WORK INSTRUCTIONS: Please reproduce the entries below exactly, starting at the first line and ending with the line that holds "Expand the Kitap".

___ RECORDS TO USE

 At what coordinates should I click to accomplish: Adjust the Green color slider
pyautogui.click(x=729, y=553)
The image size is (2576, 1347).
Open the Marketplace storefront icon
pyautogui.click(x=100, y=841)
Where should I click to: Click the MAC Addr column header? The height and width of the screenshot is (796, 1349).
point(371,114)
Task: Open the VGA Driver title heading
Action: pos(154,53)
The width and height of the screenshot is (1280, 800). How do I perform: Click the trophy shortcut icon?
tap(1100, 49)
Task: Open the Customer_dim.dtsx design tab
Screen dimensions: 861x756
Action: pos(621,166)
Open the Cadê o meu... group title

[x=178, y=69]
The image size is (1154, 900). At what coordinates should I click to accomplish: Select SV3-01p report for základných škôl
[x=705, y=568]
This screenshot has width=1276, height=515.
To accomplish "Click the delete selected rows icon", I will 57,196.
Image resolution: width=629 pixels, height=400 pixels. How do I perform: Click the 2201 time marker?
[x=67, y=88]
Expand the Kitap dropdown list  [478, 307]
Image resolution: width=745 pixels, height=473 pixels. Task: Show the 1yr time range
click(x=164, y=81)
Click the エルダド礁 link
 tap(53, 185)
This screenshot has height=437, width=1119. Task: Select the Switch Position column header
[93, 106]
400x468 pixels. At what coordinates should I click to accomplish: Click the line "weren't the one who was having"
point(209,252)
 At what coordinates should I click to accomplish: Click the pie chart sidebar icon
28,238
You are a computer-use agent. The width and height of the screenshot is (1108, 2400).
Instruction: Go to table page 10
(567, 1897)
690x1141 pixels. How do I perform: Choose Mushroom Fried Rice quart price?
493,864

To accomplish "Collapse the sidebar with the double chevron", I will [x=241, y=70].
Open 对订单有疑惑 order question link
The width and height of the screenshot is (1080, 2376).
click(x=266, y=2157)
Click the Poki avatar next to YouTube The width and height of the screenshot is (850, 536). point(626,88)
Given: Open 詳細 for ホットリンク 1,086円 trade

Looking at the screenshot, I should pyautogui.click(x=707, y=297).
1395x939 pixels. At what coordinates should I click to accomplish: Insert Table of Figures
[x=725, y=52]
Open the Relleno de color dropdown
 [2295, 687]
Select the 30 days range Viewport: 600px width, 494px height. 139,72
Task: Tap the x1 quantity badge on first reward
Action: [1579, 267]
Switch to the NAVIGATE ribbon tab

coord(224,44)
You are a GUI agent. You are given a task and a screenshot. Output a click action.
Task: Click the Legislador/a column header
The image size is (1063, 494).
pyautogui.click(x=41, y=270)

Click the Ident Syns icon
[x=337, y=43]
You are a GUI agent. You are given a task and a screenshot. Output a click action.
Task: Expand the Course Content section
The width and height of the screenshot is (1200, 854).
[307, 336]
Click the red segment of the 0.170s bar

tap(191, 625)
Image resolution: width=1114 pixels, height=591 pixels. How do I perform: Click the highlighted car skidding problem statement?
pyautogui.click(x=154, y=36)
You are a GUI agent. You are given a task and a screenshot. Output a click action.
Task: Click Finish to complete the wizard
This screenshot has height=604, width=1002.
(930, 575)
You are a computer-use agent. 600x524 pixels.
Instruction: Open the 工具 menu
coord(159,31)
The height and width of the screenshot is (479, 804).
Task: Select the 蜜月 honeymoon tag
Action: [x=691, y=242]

______

OUTPUT FOR THIS EXERCISE:
 At what coordinates should I click to accomplish: Adjust the Green color slider
pyautogui.click(x=729, y=553)
The image size is (2576, 1347).
Open the Marketplace storefront icon
pyautogui.click(x=100, y=841)
Where should I click to: Click the MAC Addr column header? The height and width of the screenshot is (796, 1349).
point(371,114)
Task: Open the VGA Driver title heading
Action: pos(154,53)
The width and height of the screenshot is (1280, 800). How do I perform: Click the trophy shortcut icon?
tap(1100, 49)
Task: Open the Customer_dim.dtsx design tab
Screen dimensions: 861x756
Action: pos(621,166)
Open the Cadê o meu... group title

[x=178, y=69]
The image size is (1154, 900). At what coordinates should I click to accomplish: Select SV3-01p report for základných škôl
[x=705, y=568]
This screenshot has width=1276, height=515.
To accomplish "Click the delete selected rows icon", I will 57,196.
Image resolution: width=629 pixels, height=400 pixels. How do I perform: Click the 2201 time marker?
[x=67, y=88]
Expand the Kitap dropdown list  [478, 307]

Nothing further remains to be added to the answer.